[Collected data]

┌──

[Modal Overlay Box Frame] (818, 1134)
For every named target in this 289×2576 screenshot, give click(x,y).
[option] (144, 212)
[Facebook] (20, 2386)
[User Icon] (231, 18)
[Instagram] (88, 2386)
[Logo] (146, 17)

└──

The full data, transcribed without change, is the expected answer.

Written answer:
[Modal Overlay Box Frame] (818, 1134)
For every named target in this 289×2576 screenshot, give click(x,y).
[option] (144, 212)
[Facebook] (20, 2386)
[User Icon] (231, 18)
[Instagram] (88, 2386)
[Logo] (146, 17)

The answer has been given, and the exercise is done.